They stopped at an office, and Allison stuck her head through the open doorway. "Where's your team?" She was addressing a man dozing in a chair with a medical journal over his face. The man didn't speak, but raised his hands and mimed a butterfly fluttering in the air above his head. Allison nodded, and took Temperance by the arm again, dashing down another corridor.  
When Allison stopped moving, Temperance nearly went headfirst into a sliding glass door. They were standing outside a patient's room, and through the vertical blinds, she could see festoons of twinkle lights strung along the wall, with posters of fairies. A young girl lay listlessly in the middle of the hospital bed, a plastic tiara perched on top of her bandaged head. A pair of pink netting wings hung from the metal frame of the bed. A sudden realization struck Temperance and she turned to Allison with a horrified expression.

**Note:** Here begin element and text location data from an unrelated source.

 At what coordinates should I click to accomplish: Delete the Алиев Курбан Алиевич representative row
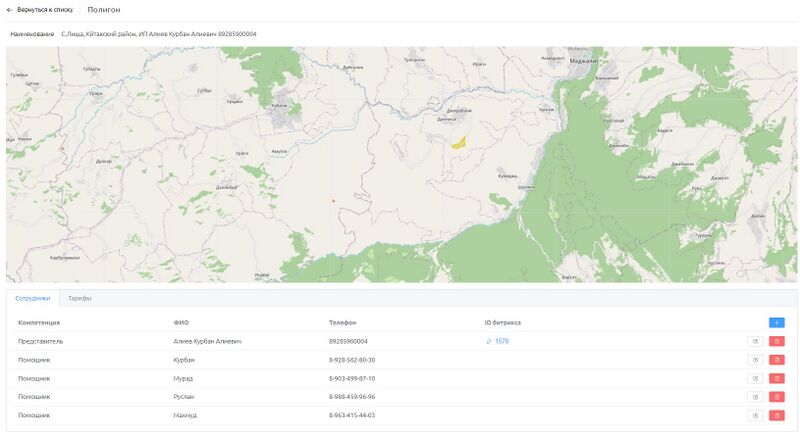coord(776,342)
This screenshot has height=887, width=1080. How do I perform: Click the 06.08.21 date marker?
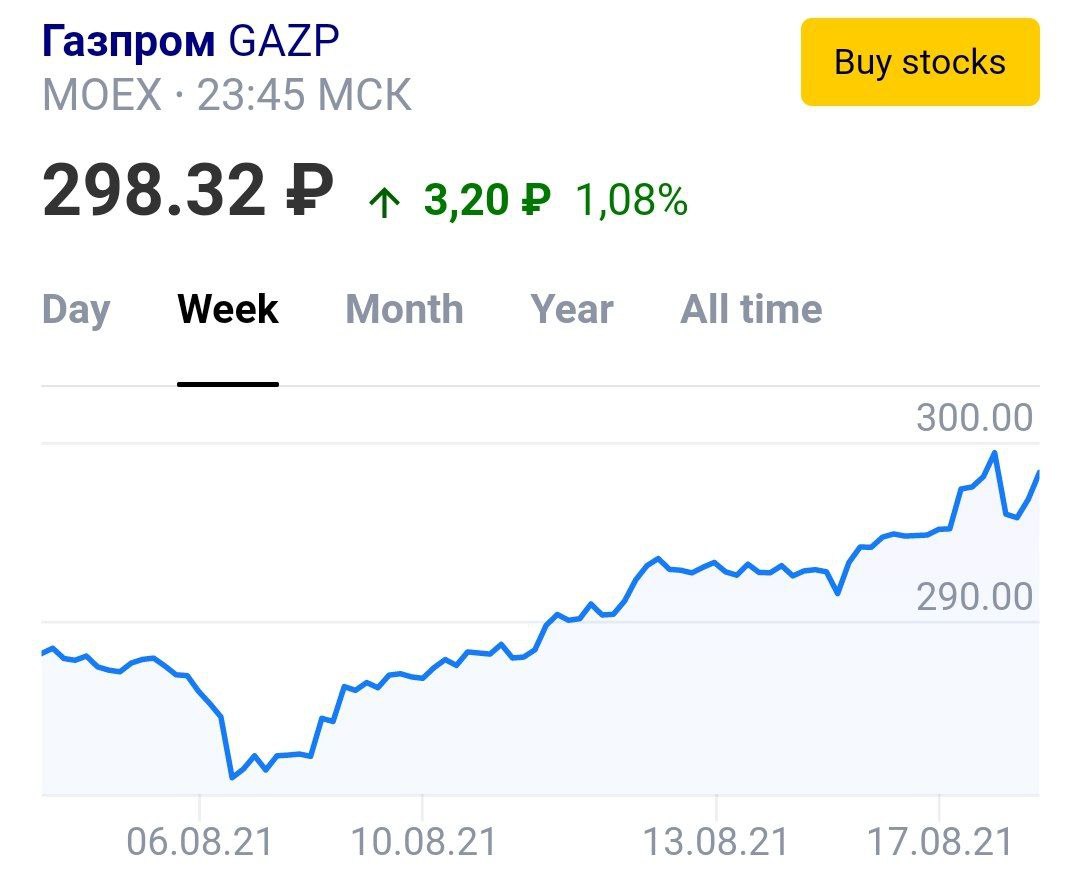pyautogui.click(x=199, y=842)
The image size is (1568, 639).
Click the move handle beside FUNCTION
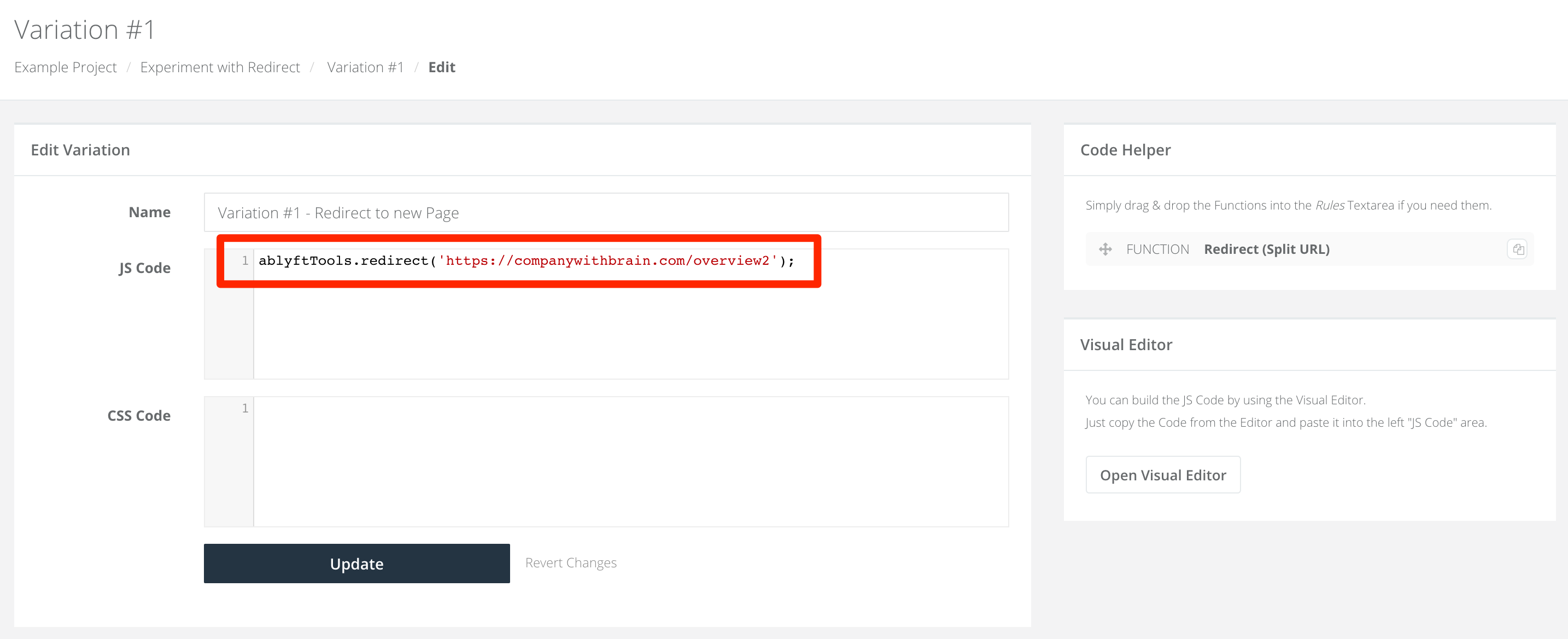(x=1105, y=249)
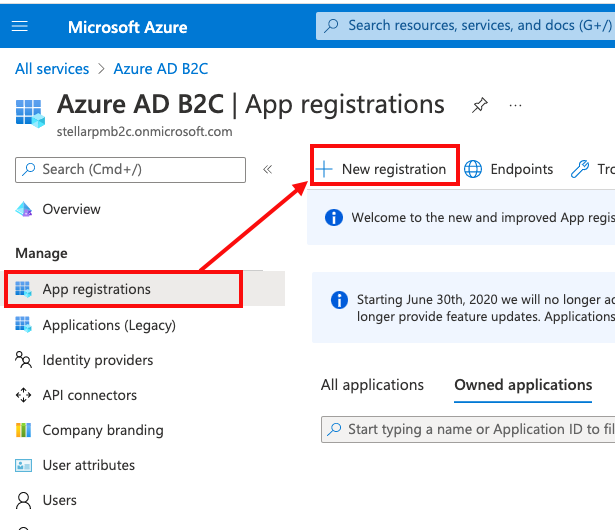This screenshot has height=530, width=615.
Task: Navigate to All services breadcrumb
Action: click(52, 69)
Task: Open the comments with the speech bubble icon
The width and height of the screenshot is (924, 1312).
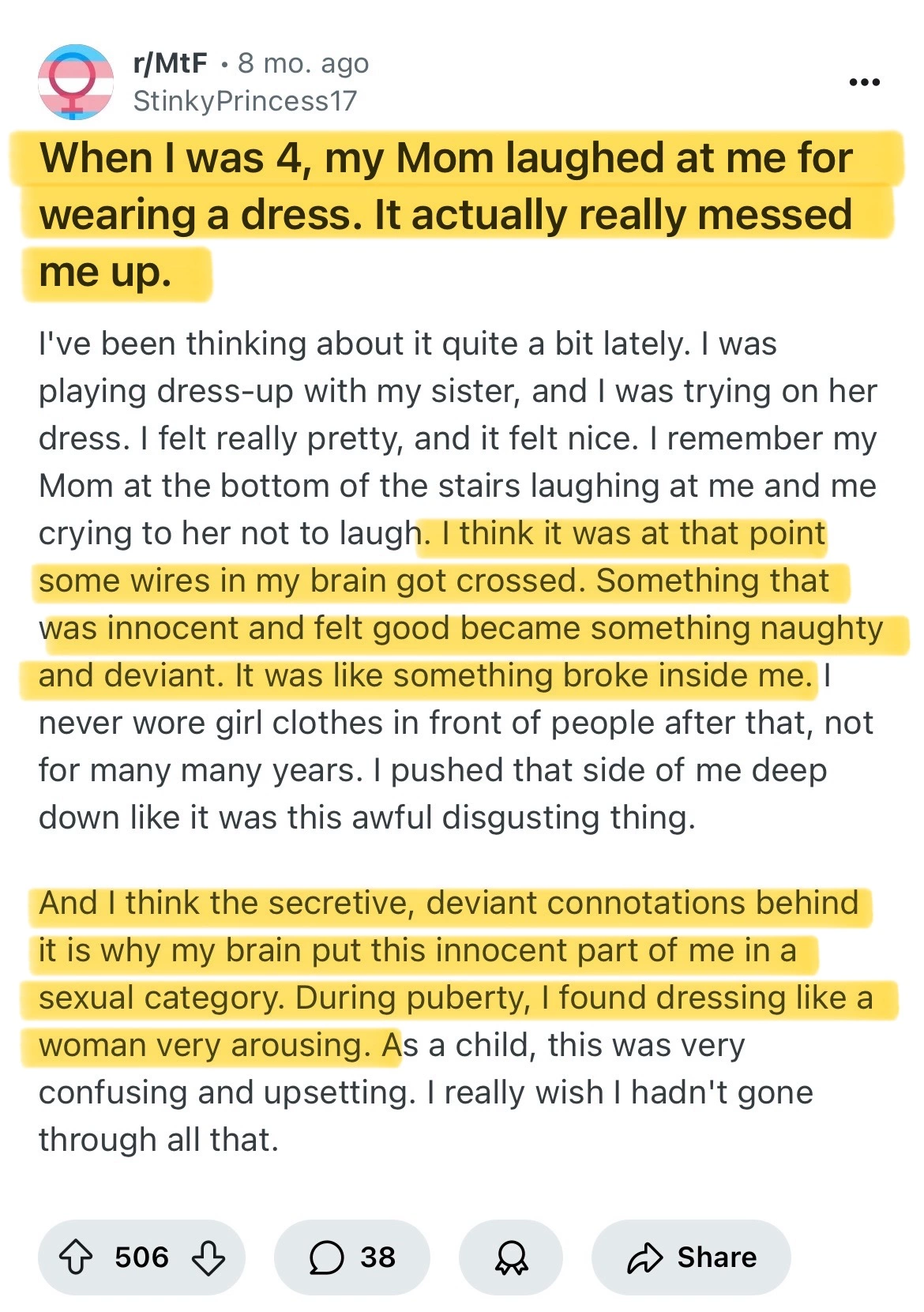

"Wait – you don't need me to talk to the patient. I really don't need to do that!"

While Temperance was sputtering, Allison opened the door, and pushed her inside, ducking her own head through to make introductions. "Doctors Kutner, Taub and Hadley: Doctor Temperance Brennan. She's here about the tooth." Three faces above white coats turned away from the small form in the bed to look at her curiously. Temperance reached back and wrapped her hand around Allison's wrist before she could slide the door closed, and pulled her into the room behind her. It felt better to face a room full of strangers with the warmth of Allison's body directly behind her.

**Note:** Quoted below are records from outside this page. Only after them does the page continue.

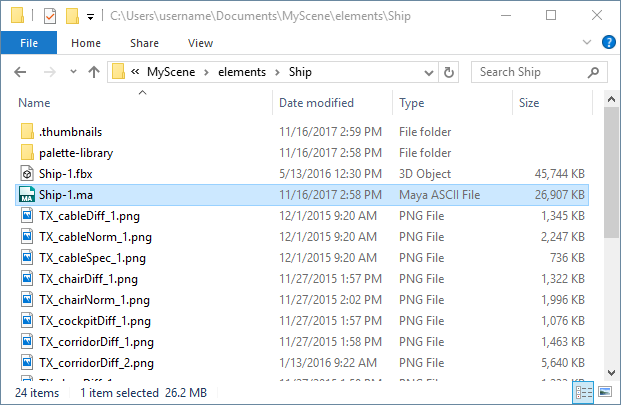The height and width of the screenshot is (405, 621).
Task: Click the New Folder quick access icon
Action: [71, 16]
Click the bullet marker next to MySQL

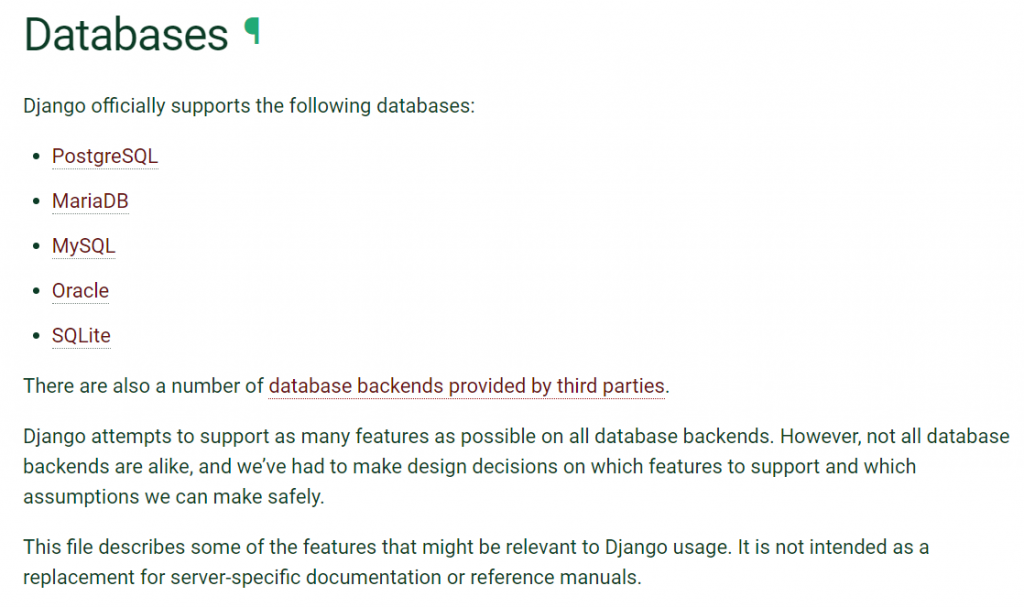pos(37,246)
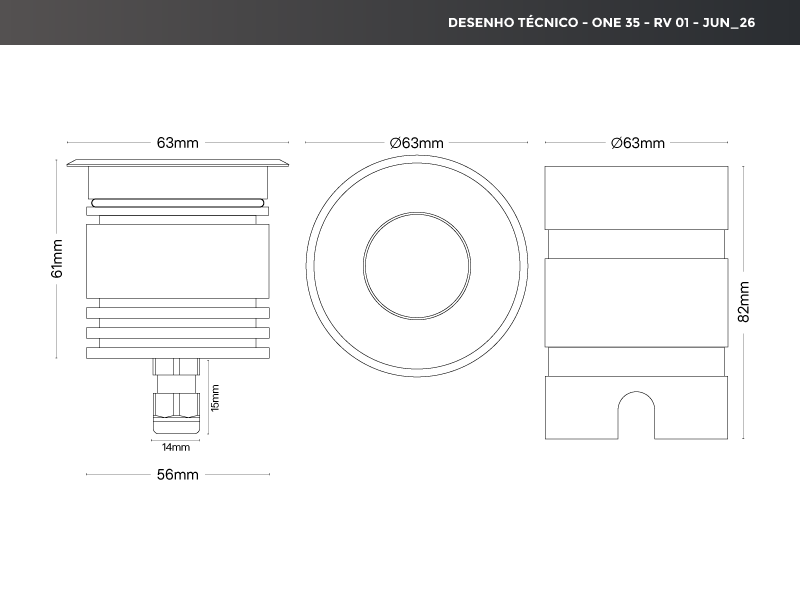The height and width of the screenshot is (600, 800).
Task: Select the 15mm cable gland height label
Action: pyautogui.click(x=215, y=398)
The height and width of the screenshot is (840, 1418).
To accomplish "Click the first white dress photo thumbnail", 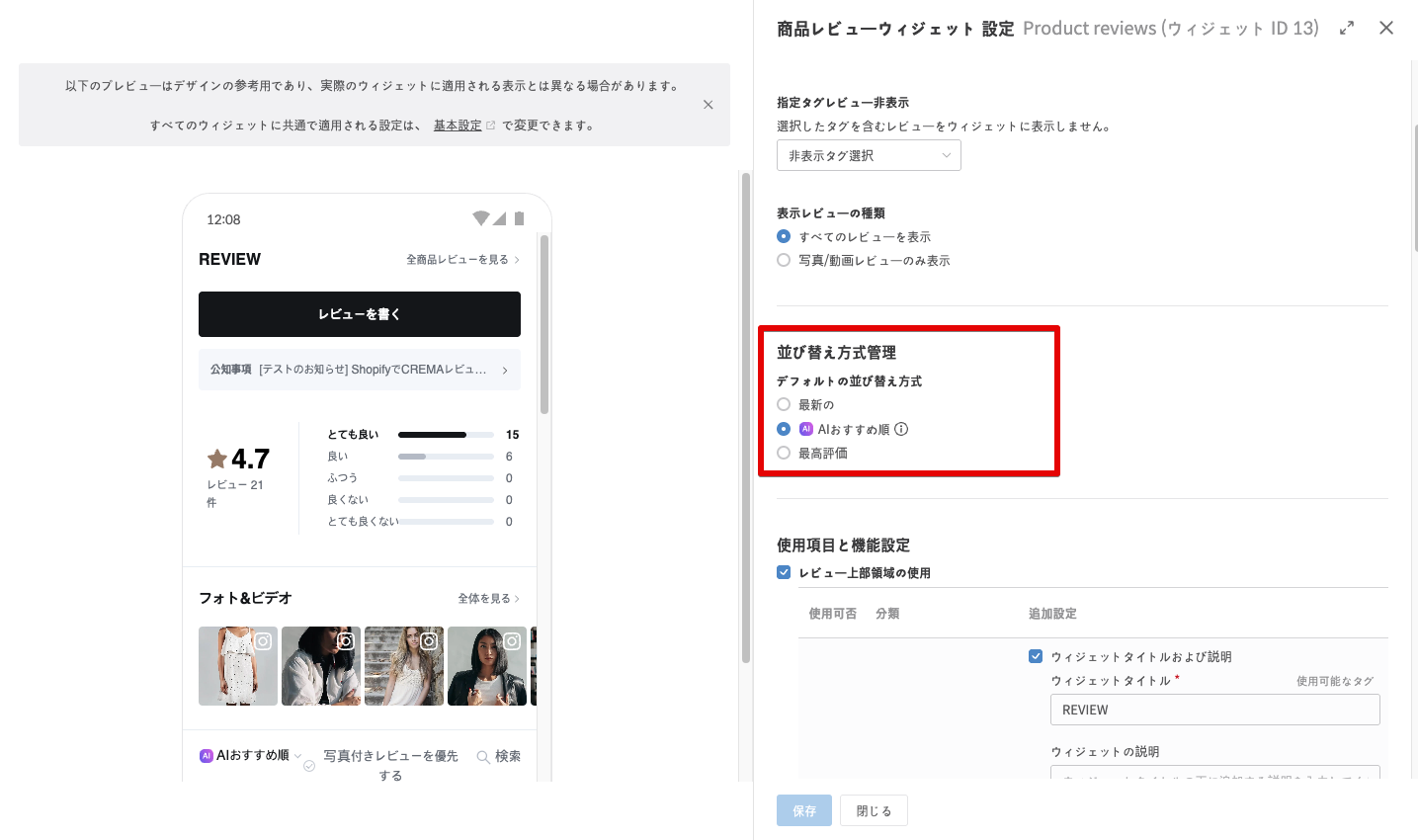I will coord(237,666).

Doctor Kutner was the first one to lean across the bed and offer his hand. "Oh my God, I love your books. Is it true they're going to cast Brad Pitt as Agent Lister? That would be awesome."

Temperance shook his hand awkwardly. "I don't know who that is, but the writer doesn't get a say in the casting of the movie. I get to approve the poster, though."

"Cool." Kutner seemed genuinely impressed.

"You're a Ph.D, right?" Doctor Taub tucked the chart under his arm and folded his hands in front of him. "Forensic anthropology. What are you here for, again?"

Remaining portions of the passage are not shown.